### [Supplied records]
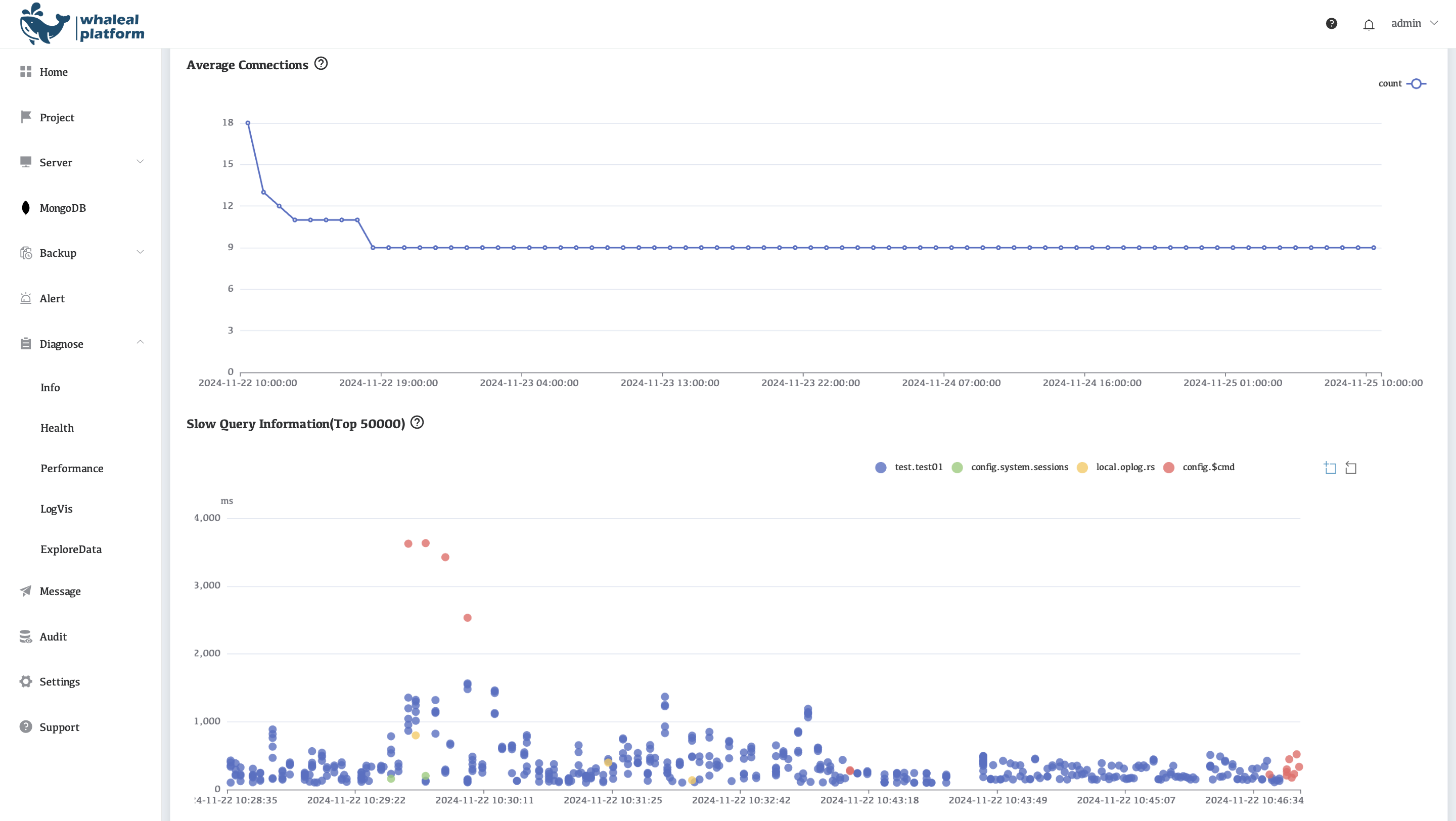1456x821 pixels.
Task: Expand the Server menu chevron
Action: [x=140, y=162]
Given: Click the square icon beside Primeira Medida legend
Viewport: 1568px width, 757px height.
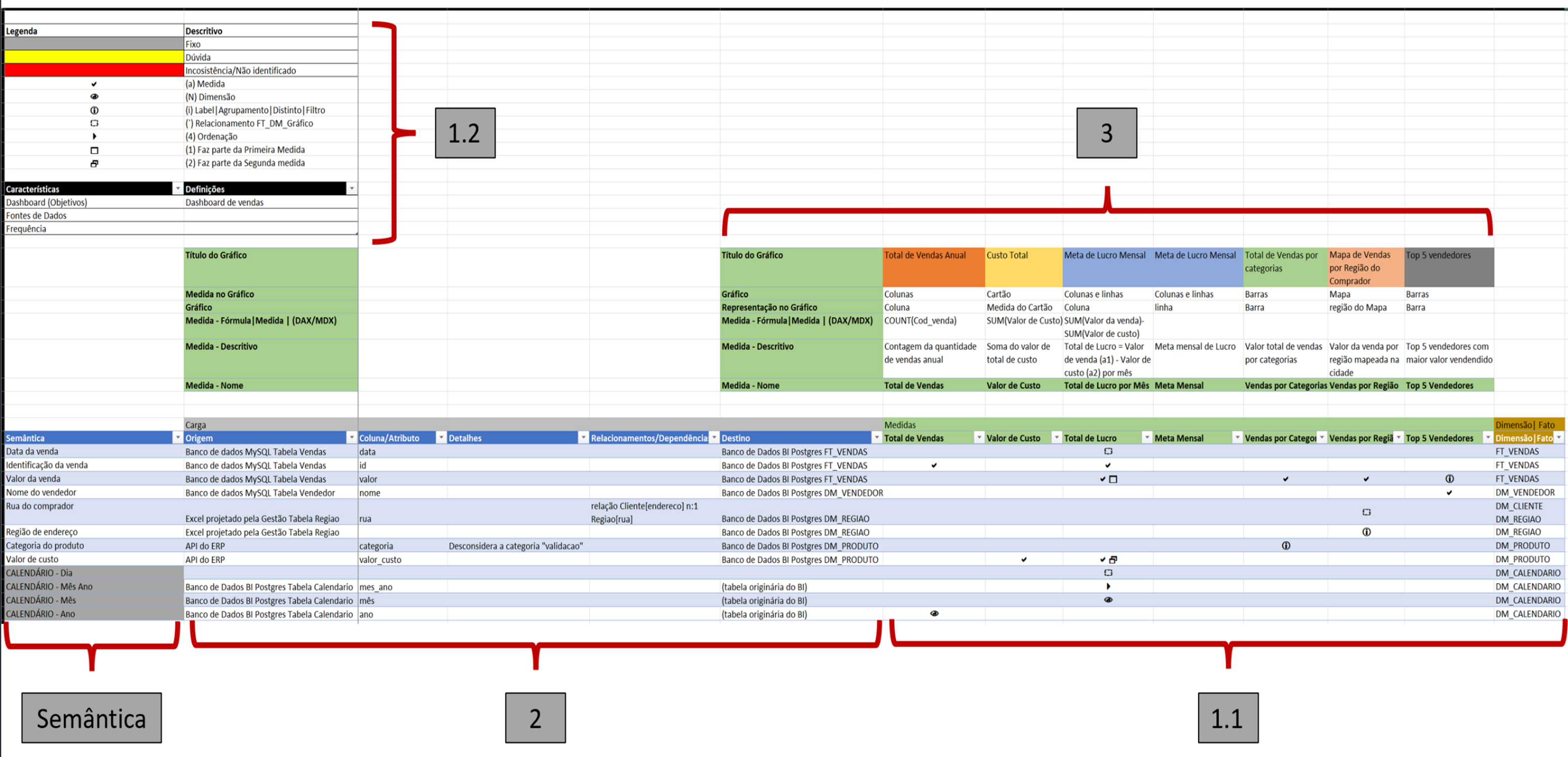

### [Your task]
Please repeat the lines that run from the one holding "Given: Click the" to the last line of the material, both included, exactly and without pictures.

### [Answer section]
Given: Click the square icon beside Primeira Medida legend
Viewport: 1568px width, 757px height.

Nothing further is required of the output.